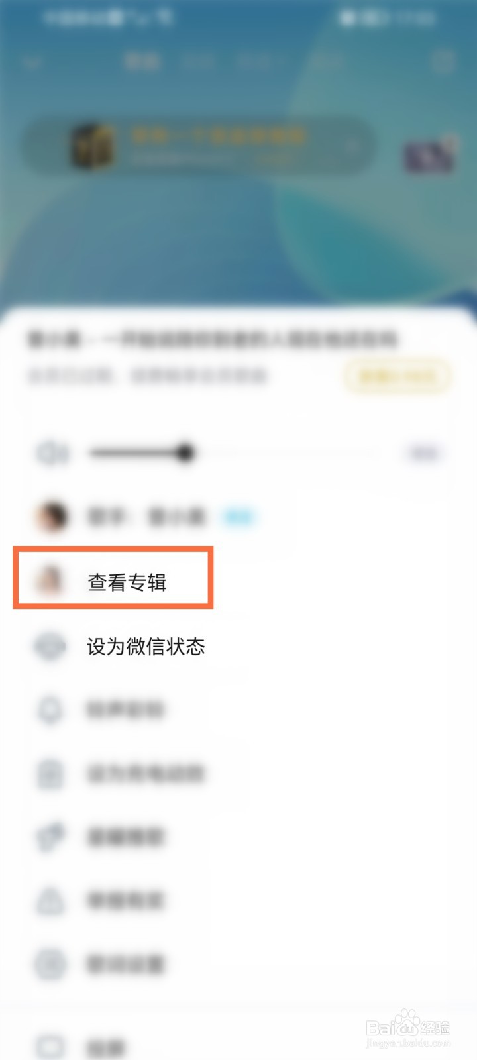Select the 查看专辑 menu entry
Viewport: 477px width, 1060px height.
pyautogui.click(x=127, y=582)

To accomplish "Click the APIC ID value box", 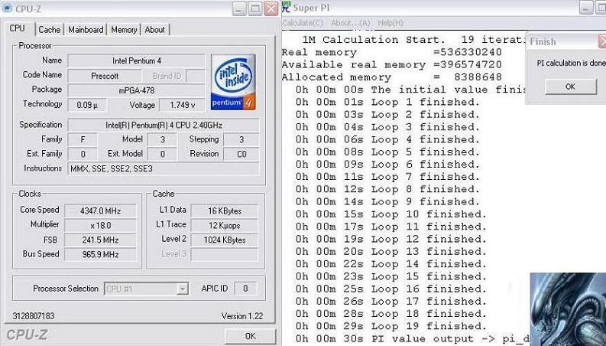I will (x=245, y=289).
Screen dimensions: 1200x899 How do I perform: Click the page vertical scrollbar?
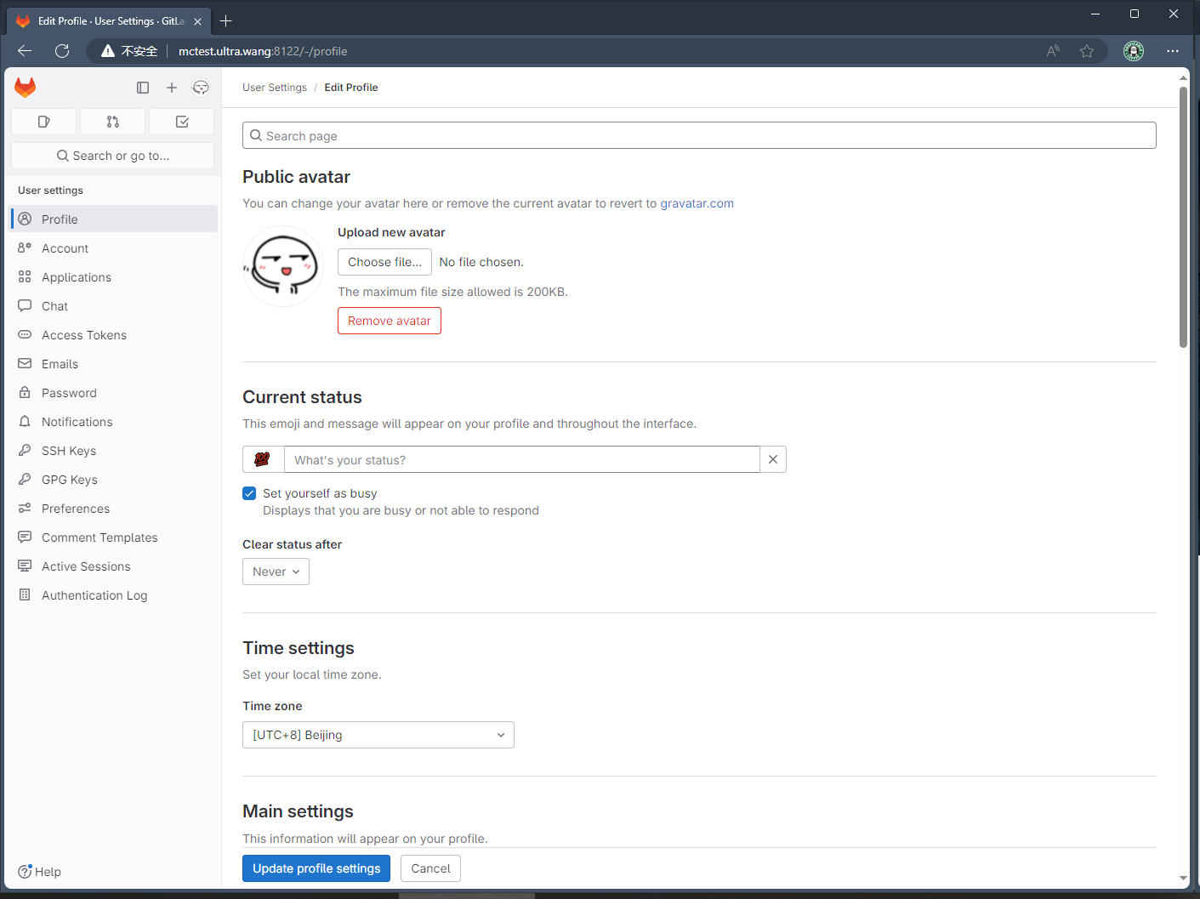(x=1183, y=217)
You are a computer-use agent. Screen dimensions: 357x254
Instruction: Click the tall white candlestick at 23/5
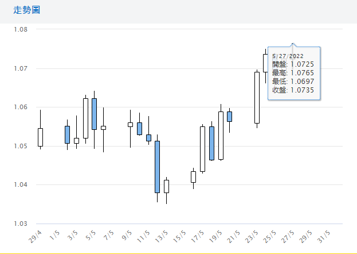(257, 98)
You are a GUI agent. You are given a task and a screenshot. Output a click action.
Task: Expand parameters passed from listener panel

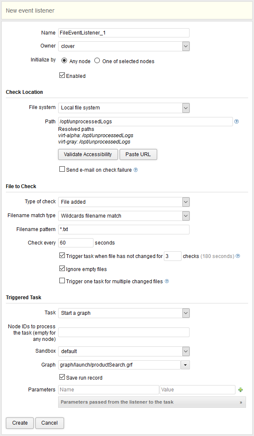[241, 402]
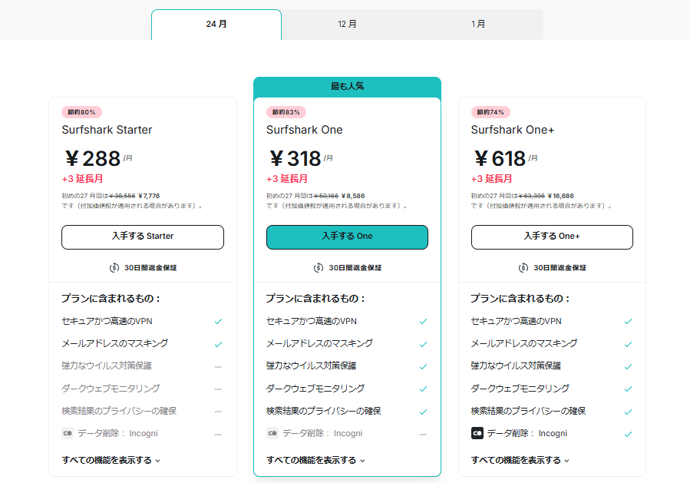Select the 24 月 billing tab

(x=216, y=25)
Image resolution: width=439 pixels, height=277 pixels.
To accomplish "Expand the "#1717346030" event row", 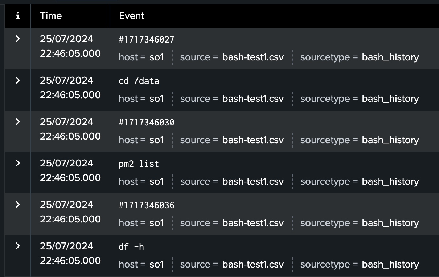I will 17,121.
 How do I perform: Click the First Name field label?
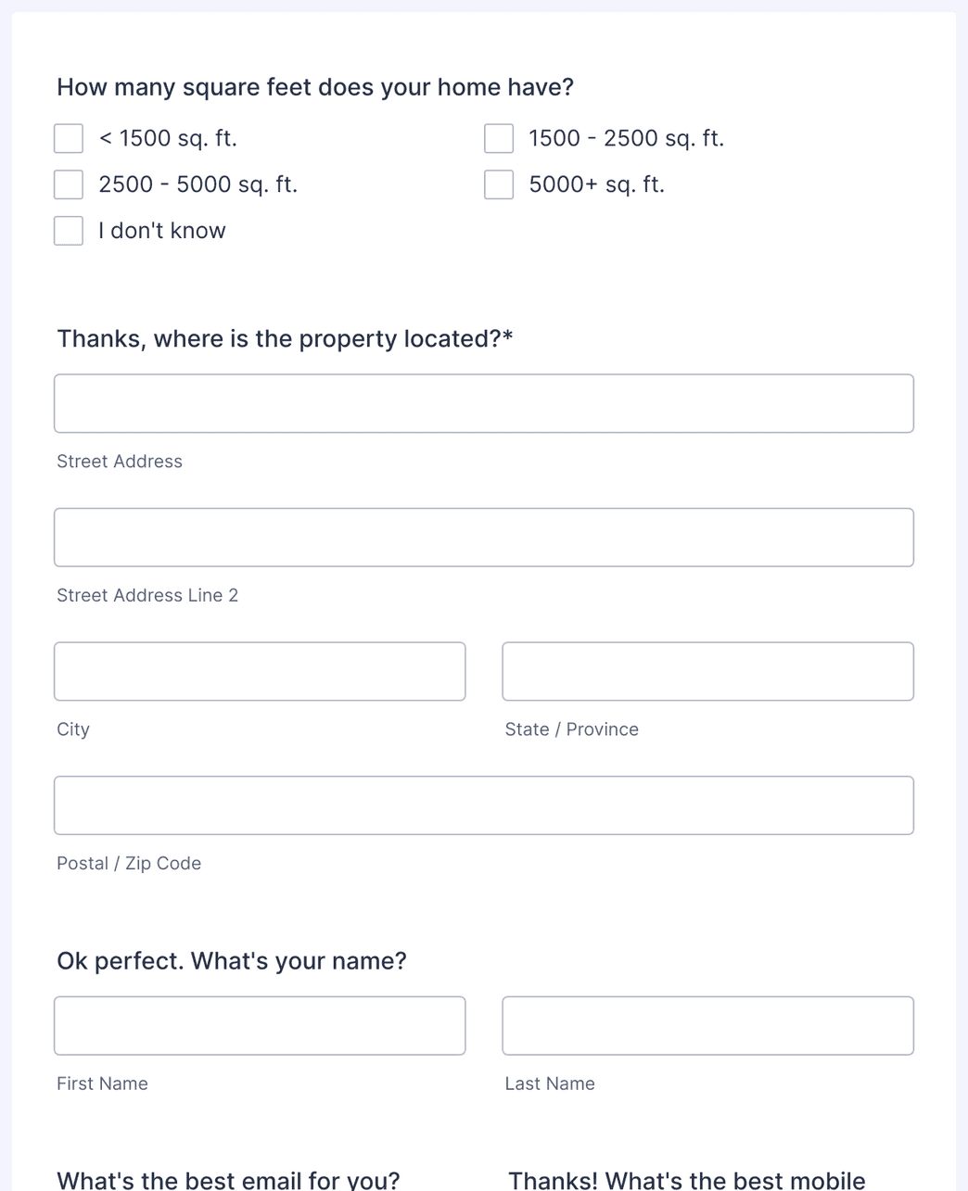point(102,1083)
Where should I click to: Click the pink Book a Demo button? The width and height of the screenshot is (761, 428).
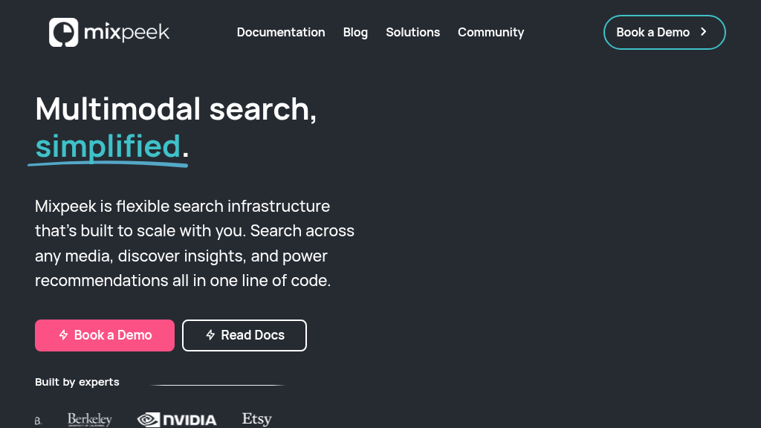(105, 335)

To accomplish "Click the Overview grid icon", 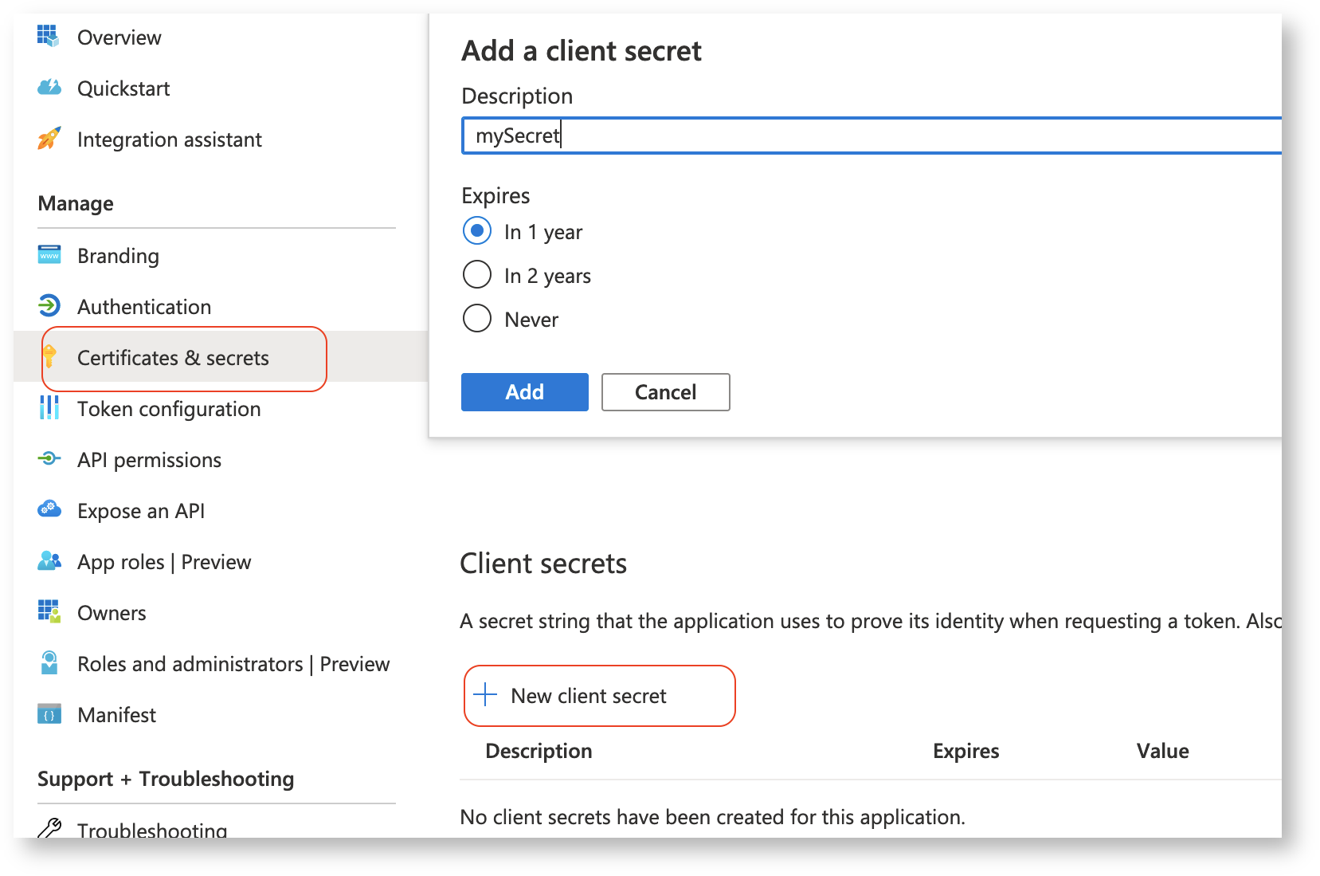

* **Problem description**:
For the word "agent", find every line in the data that holds it and copy that line.

* **Answer space**:
You are a computer-use agent. Screen dimensions: 357x254
You are a GUI agent. You are given a task and a screenshot. Output a click action.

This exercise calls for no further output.